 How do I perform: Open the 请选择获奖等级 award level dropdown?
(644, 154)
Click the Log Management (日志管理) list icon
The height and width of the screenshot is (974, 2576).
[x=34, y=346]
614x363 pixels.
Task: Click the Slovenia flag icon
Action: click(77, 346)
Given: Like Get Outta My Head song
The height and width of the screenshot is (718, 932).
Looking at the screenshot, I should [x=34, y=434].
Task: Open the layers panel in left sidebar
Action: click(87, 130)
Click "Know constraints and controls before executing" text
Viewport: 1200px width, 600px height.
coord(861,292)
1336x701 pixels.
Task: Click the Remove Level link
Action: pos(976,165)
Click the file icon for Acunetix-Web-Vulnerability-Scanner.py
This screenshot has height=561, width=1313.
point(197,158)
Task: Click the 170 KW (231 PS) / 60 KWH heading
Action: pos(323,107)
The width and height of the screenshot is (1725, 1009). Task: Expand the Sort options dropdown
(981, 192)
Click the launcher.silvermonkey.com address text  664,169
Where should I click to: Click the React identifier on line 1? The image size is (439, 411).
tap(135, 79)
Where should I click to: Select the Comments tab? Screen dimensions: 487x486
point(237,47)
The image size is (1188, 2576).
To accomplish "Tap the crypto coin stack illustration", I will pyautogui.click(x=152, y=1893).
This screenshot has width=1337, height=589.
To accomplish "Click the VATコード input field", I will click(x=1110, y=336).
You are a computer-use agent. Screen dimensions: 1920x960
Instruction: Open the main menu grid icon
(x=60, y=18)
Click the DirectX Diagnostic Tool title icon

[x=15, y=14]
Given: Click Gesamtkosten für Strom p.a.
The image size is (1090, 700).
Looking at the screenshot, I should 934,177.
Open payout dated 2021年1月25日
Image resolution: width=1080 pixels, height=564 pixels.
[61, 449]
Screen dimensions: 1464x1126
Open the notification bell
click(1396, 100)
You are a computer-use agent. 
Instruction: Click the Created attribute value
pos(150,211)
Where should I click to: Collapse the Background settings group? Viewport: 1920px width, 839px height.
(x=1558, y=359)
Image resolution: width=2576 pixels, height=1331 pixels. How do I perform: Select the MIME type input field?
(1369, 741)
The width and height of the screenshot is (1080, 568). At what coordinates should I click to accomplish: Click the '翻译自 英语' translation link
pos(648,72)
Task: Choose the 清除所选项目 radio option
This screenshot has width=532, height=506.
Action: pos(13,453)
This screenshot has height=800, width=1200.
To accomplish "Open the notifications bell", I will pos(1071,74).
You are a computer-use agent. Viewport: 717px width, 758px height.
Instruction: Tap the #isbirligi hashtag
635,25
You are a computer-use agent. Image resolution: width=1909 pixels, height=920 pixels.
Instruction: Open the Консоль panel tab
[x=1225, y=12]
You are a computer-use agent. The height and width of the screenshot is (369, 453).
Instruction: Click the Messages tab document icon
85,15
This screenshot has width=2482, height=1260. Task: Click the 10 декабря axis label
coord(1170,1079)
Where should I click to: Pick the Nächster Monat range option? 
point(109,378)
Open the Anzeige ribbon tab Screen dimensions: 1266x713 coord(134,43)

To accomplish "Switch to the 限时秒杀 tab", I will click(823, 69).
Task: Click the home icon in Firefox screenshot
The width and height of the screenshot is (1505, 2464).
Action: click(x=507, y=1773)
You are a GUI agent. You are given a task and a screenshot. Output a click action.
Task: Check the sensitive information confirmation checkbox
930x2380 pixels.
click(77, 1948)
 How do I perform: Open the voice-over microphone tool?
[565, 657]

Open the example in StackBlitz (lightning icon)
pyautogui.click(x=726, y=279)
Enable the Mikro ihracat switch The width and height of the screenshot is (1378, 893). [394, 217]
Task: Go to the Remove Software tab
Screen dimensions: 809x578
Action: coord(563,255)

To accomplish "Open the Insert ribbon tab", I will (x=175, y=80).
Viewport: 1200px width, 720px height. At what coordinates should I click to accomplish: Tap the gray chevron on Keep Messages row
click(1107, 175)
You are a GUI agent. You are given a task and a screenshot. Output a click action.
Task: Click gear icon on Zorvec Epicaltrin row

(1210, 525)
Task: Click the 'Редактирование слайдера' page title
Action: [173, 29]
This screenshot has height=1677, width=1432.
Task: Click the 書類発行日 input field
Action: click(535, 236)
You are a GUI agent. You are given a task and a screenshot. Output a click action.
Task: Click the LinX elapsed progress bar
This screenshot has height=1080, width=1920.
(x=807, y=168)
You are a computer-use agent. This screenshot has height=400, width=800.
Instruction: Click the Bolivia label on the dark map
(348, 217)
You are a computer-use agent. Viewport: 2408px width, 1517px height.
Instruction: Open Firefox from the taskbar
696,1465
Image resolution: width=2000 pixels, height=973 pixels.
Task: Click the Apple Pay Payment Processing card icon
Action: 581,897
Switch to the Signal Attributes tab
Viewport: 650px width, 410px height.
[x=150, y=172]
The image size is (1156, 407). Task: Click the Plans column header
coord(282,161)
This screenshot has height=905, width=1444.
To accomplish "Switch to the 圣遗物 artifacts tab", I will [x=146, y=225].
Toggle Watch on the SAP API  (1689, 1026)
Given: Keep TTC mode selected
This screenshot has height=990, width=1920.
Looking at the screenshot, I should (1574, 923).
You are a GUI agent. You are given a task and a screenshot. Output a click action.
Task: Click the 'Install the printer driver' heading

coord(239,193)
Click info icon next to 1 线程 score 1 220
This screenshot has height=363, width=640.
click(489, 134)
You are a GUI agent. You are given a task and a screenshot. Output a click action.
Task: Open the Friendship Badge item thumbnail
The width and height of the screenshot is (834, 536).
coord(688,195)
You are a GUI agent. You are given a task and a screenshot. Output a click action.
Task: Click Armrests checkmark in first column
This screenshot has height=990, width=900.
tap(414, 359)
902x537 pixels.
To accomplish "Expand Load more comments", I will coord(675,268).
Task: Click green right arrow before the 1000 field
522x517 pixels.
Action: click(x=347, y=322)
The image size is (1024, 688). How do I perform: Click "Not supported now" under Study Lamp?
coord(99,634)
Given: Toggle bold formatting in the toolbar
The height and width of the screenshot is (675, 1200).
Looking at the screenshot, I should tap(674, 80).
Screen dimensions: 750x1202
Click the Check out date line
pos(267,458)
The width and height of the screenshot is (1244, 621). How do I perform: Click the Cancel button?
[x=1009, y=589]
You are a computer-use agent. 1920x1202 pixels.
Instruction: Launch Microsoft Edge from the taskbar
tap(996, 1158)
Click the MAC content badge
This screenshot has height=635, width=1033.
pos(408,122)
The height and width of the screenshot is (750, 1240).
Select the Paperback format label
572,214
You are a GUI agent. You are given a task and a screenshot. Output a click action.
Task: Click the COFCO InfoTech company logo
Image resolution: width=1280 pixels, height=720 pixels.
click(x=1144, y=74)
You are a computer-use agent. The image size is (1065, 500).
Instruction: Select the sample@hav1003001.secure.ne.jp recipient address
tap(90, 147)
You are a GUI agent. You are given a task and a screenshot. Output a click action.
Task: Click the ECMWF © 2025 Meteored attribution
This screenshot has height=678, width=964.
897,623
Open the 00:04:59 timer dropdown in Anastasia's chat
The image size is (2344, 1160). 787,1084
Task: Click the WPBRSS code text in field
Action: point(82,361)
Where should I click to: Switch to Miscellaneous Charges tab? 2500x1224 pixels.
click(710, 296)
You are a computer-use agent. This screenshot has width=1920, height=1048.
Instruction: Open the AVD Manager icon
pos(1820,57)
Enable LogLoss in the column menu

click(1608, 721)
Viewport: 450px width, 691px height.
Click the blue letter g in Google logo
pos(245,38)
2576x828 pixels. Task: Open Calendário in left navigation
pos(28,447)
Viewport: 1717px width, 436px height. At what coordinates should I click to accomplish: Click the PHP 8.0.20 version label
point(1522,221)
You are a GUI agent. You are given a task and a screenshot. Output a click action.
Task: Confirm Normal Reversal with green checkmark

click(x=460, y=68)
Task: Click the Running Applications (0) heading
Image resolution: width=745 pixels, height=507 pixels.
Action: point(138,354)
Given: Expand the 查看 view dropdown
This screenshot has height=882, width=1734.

====

• Job: Rewrite the entries from the line containing "Open the Anzeige" through the line containing "will (x=175, y=80).", replacing "ribbon tab" with "ribbon menu" and leaving everything else unchanged.

• Complete response:
Open the Anzeige ribbon menu Screen dimensions: 1266x713 coord(134,43)

To accomplish "Switch to the 限时秒杀 tab", I will click(823, 69).
Task: Click the home icon in Firefox screenshot
The width and height of the screenshot is (1505, 2464).
Action: click(x=507, y=1773)
You are a GUI agent. You are given a task and a screenshot. Output a click action.
Task: Check the sensitive information confirmation checkbox
930x2380 pixels.
click(77, 1948)
 How do I perform: Open the voice-over microphone tool?
[565, 657]

Open the example in StackBlitz (lightning icon)
pyautogui.click(x=726, y=279)
Enable the Mikro ihracat switch The width and height of the screenshot is (1378, 893). [394, 217]
Task: Go to the Remove Software tab
Screen dimensions: 809x578
Action: coord(563,255)

To accomplish "Open the Insert ribbon menu", I will (x=175, y=80).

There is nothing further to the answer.